== Written instruction A ==
List every person named in the passage about Shanks CA.
== Written instruction B ==
Resume the passage about the rehabilitation of Shanks CA, beginning after its final sentence.

== Passage shown ==

>> START

Later in the morning, a few pintails and mallards swung around the three boats and their occupants. A few dropped within shotgun range, and Dowil's companions deferred shooting a couple of times, giving her a chance to change her luck. But all these late-flying birds left with little more than a fright and a lesson in choosing landing spots more carefully.

Flaspohler was hired specifically to help rehabilitate Shanks CA. His prior experience at other Conservation Department wetland areas suited him well for the job, and he brought in more expertise with the hiring of Ryan Kelly from Eagle Bluffs CA.

"Their ideas and creativity in recruiting partners for management work created the vision we needed to bring this area back," said Jones. "The team effort with Lori and others from the Design and Development Division are making that vision a reality. It's very exciting to see it coming together. It took 10 years, but this wasn't a situation that had a quick fix. I think the changes that are happening now are going to be obvious to people who use the area, whether they are hunters or birdwatchers."

>> END

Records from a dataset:

>> START

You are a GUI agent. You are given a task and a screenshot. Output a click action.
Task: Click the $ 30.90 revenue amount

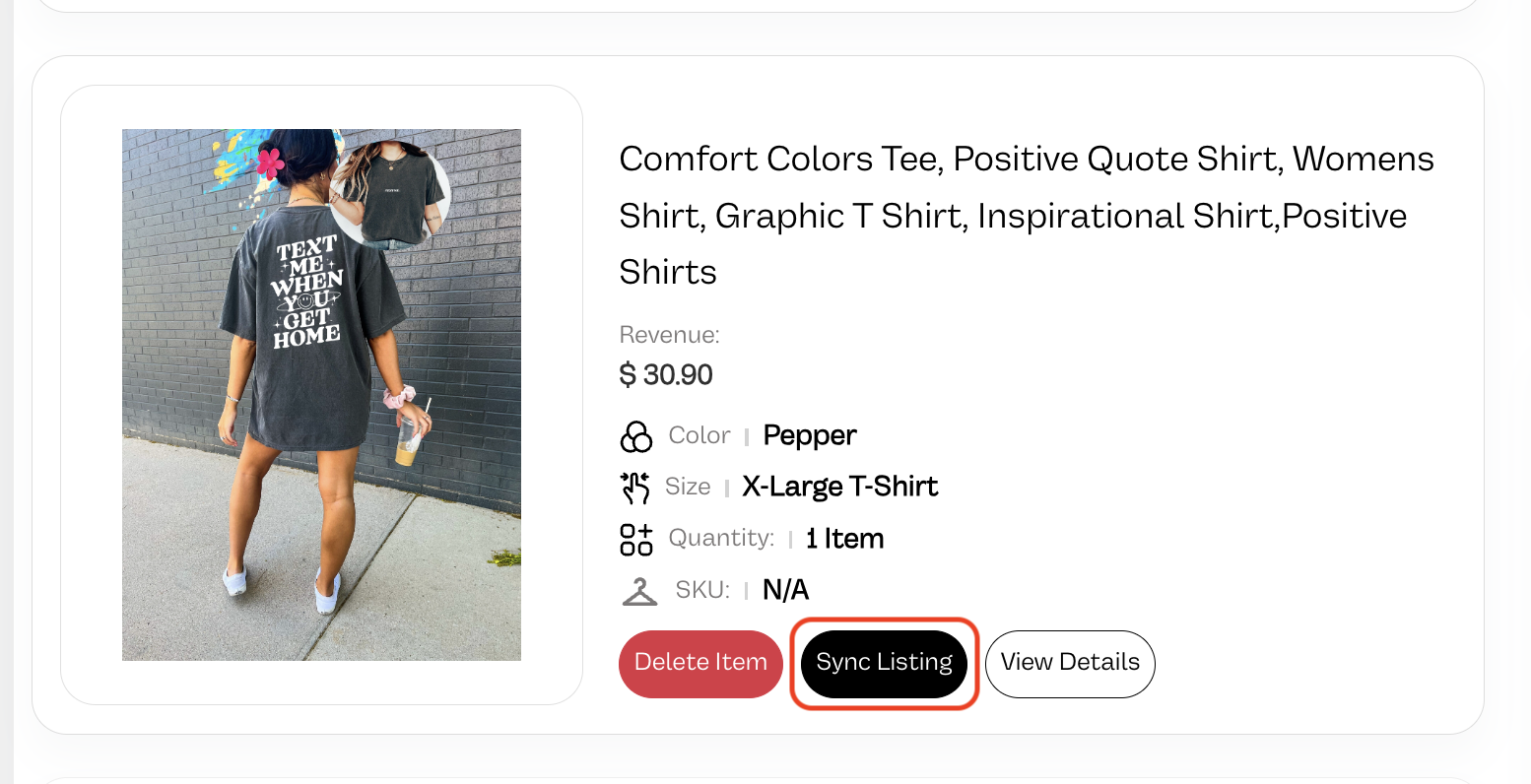(666, 375)
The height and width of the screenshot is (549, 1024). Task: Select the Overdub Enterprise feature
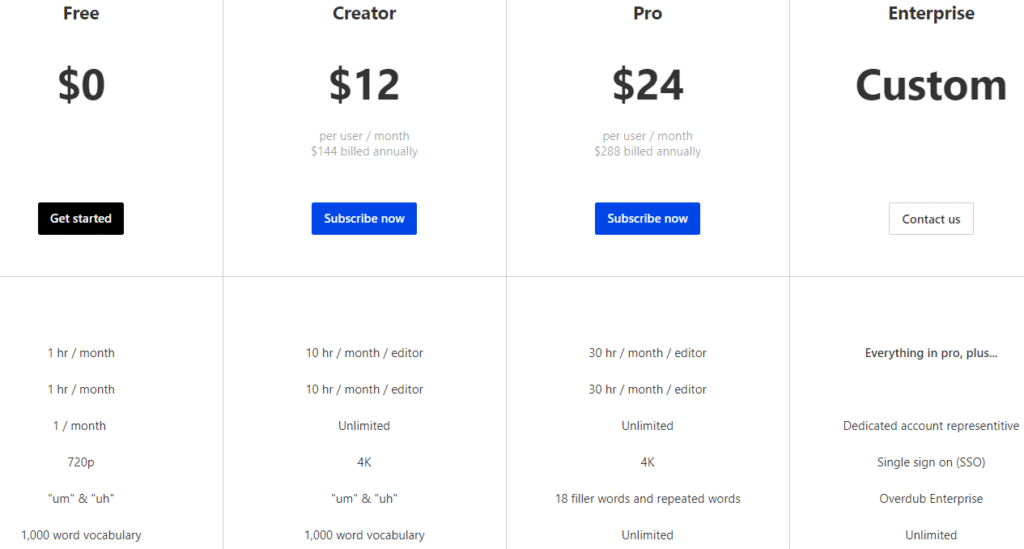point(931,498)
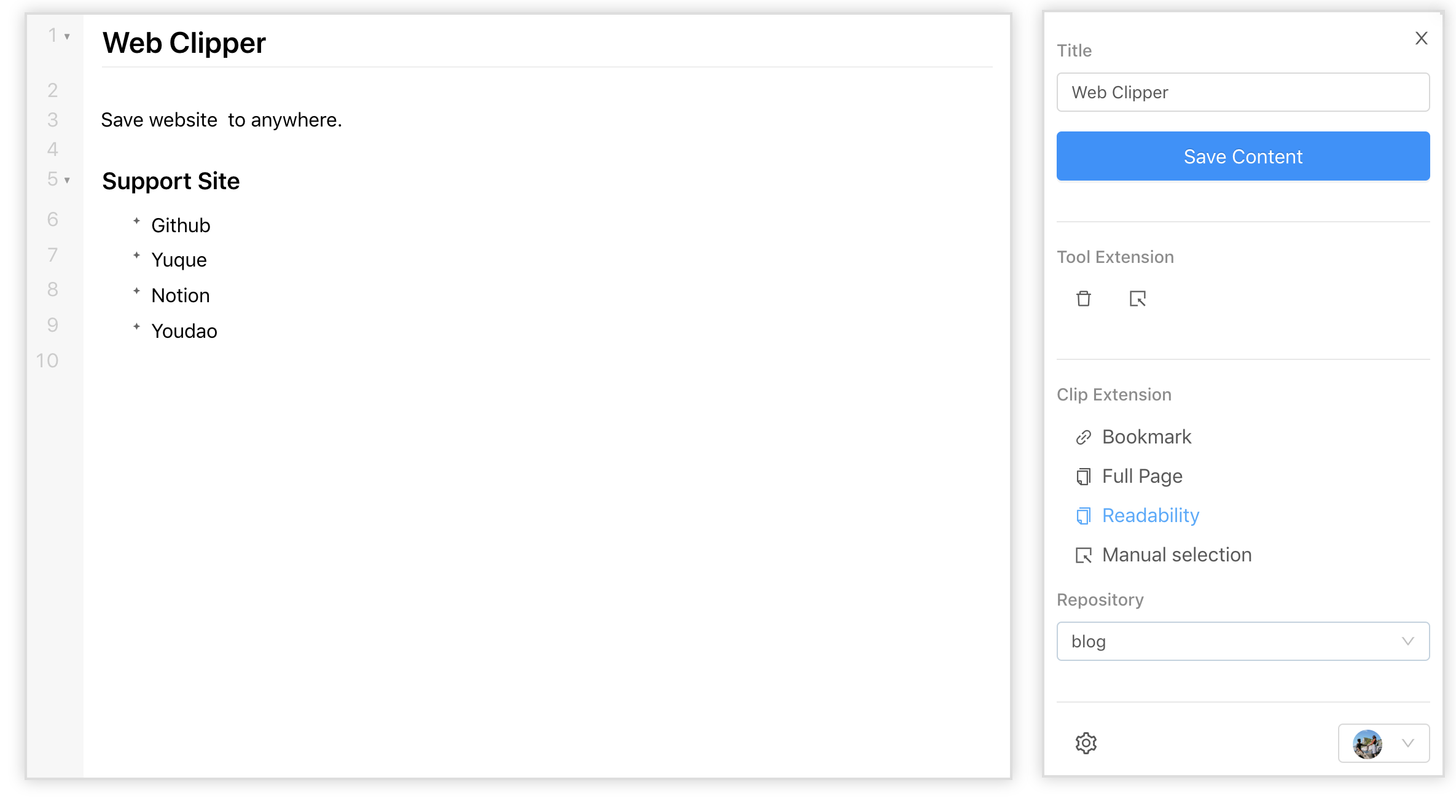Click the trash can tool extension icon
The image size is (1456, 812).
click(1084, 299)
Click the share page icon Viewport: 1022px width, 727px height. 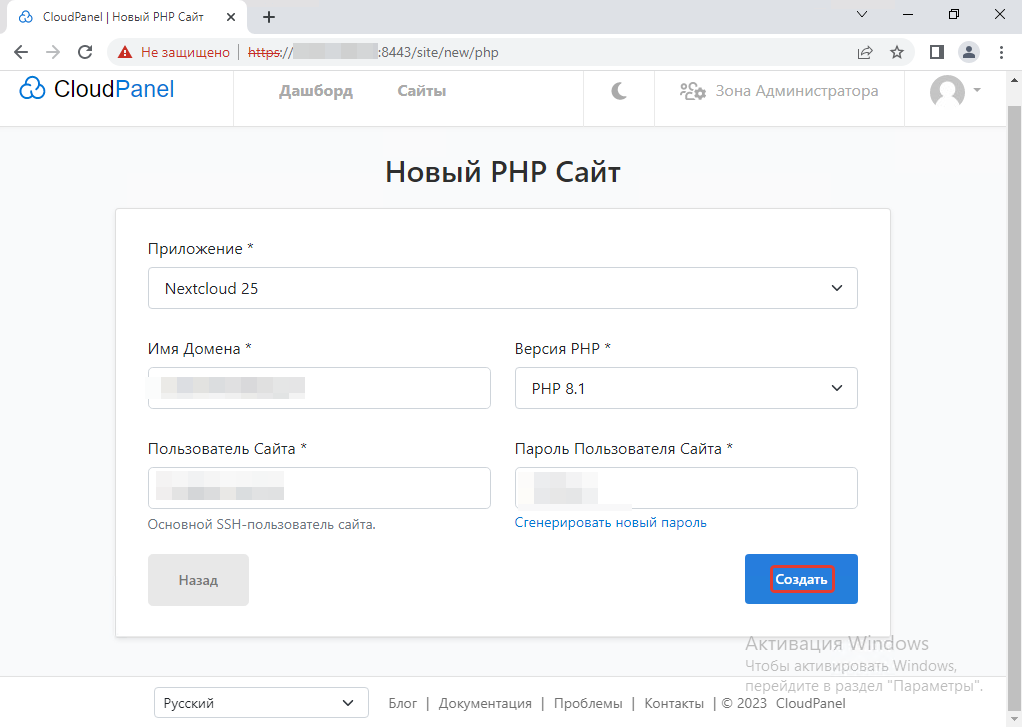point(865,52)
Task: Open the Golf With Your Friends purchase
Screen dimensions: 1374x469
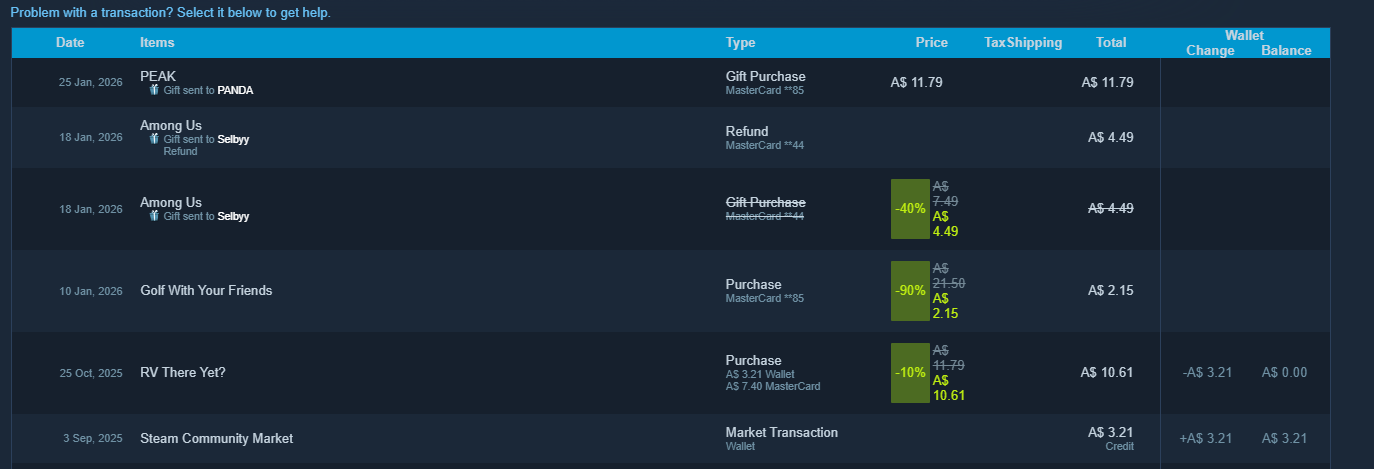Action: point(671,291)
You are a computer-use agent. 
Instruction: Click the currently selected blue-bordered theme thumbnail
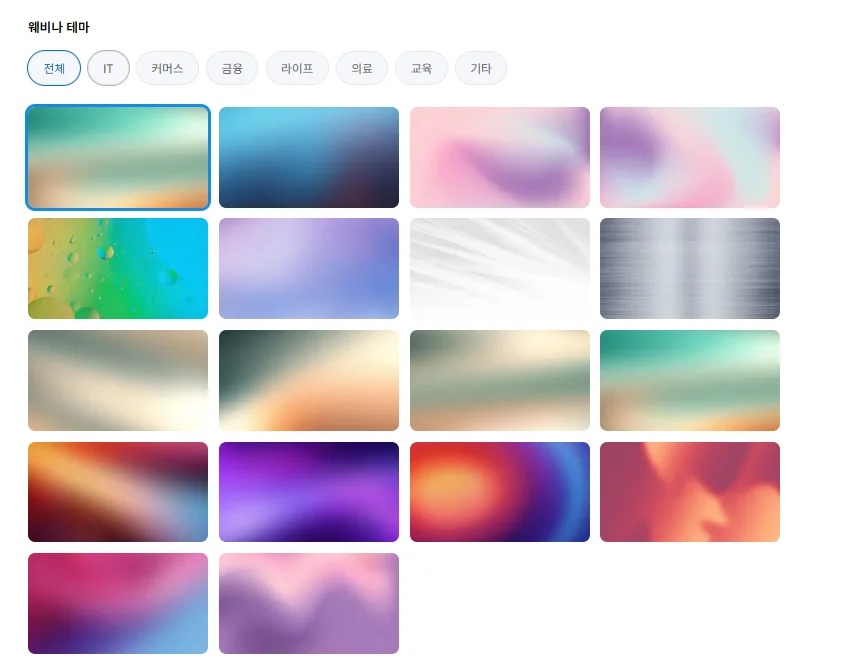click(118, 157)
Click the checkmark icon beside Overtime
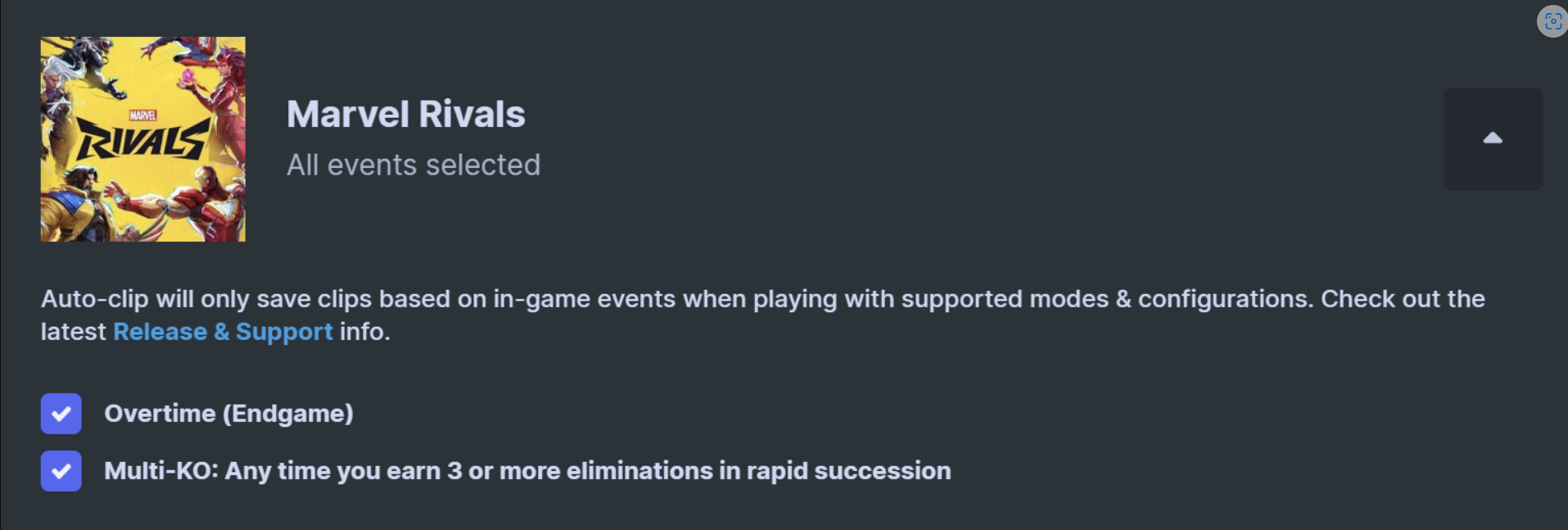Screen dimensions: 1568x530 click(x=61, y=414)
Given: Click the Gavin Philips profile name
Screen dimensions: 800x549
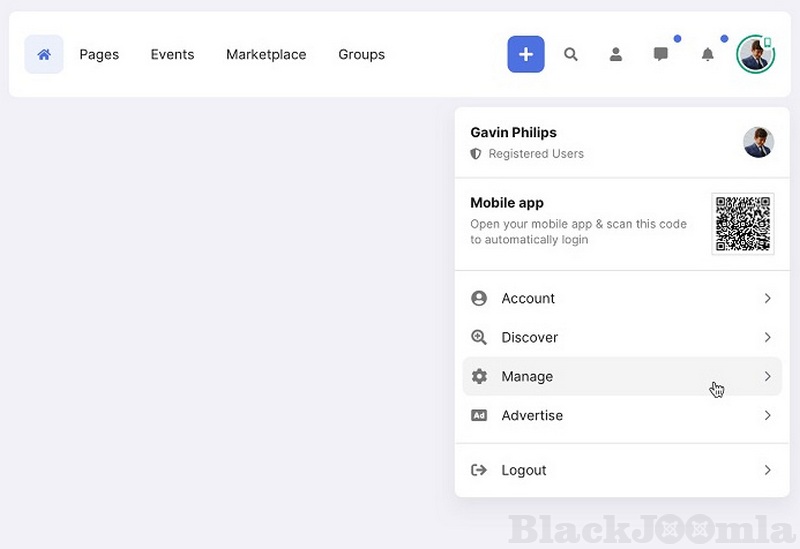Looking at the screenshot, I should pyautogui.click(x=513, y=132).
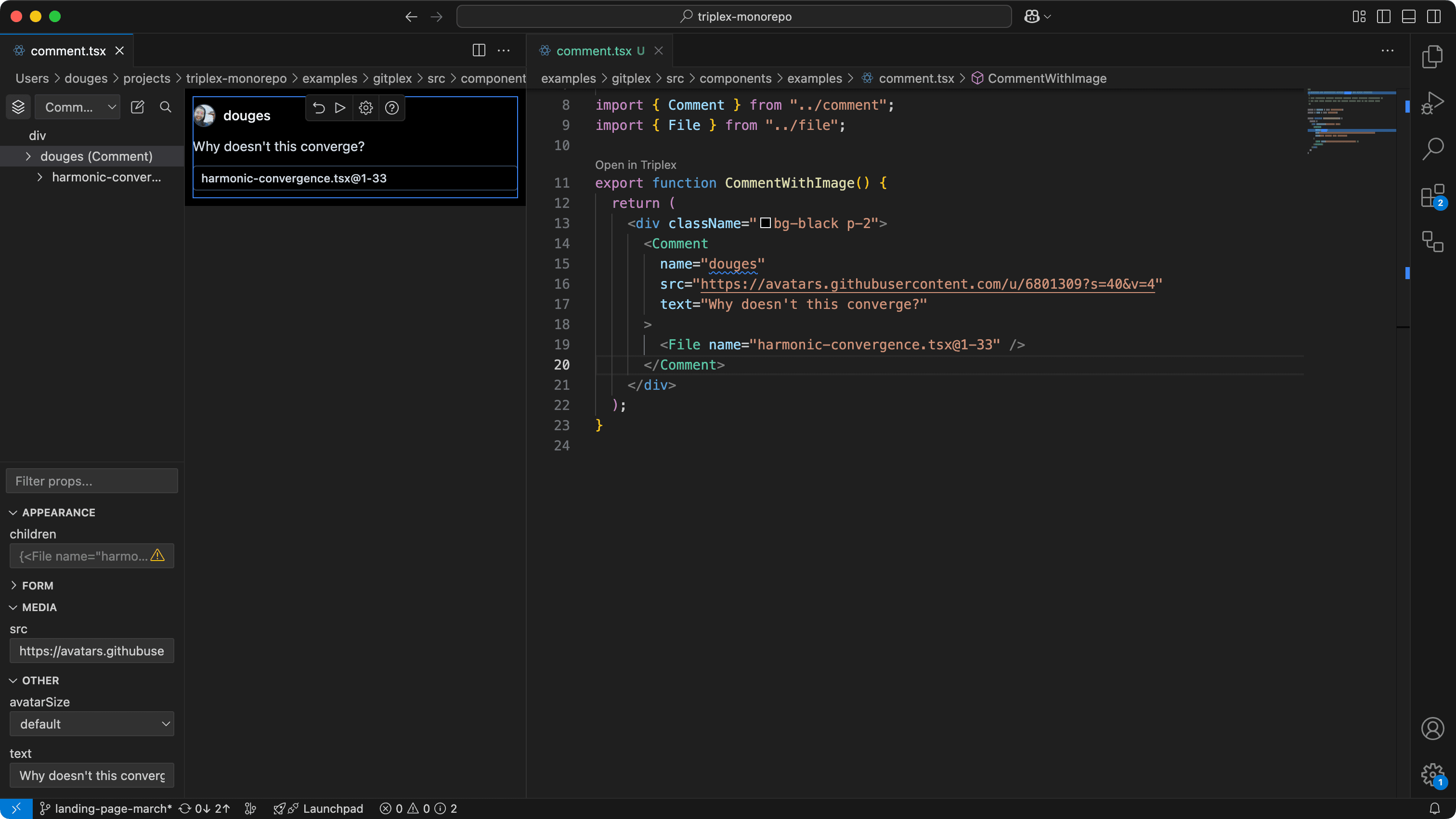The width and height of the screenshot is (1456, 819).
Task: Click the undo icon in Triplex toolbar
Action: tap(319, 108)
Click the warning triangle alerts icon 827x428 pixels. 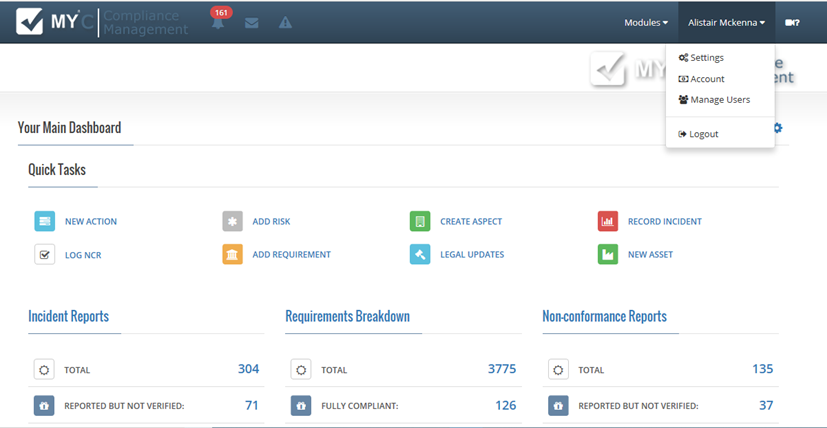(x=285, y=23)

>> END

== Exercise output A ==
Dowil, Flaspohler, Ryan Kelly, Jones, Lori

== Exercise output B ==
The work is paying off. Shanks CA once again has three active bald eagle nests, as in the past. A fourth pair of eagles has a nest that could produce young this year.

As noon approached, the three loaded their gear and poled their boats back to the parking lot, one of three created to improve the accessibility of hunting blinds in Shanks CA's wade-and-shoot area. After loading their gear back into trucks and saying goodbyes, the three were off to visit other "poling" places.

Duck hunting season is past, but Shanks soon will be crowded with migrating waterfowl again. The spring migration begins in February and peaks in March, creating spectacular viewing opportunities for hunters and nonhunters alike.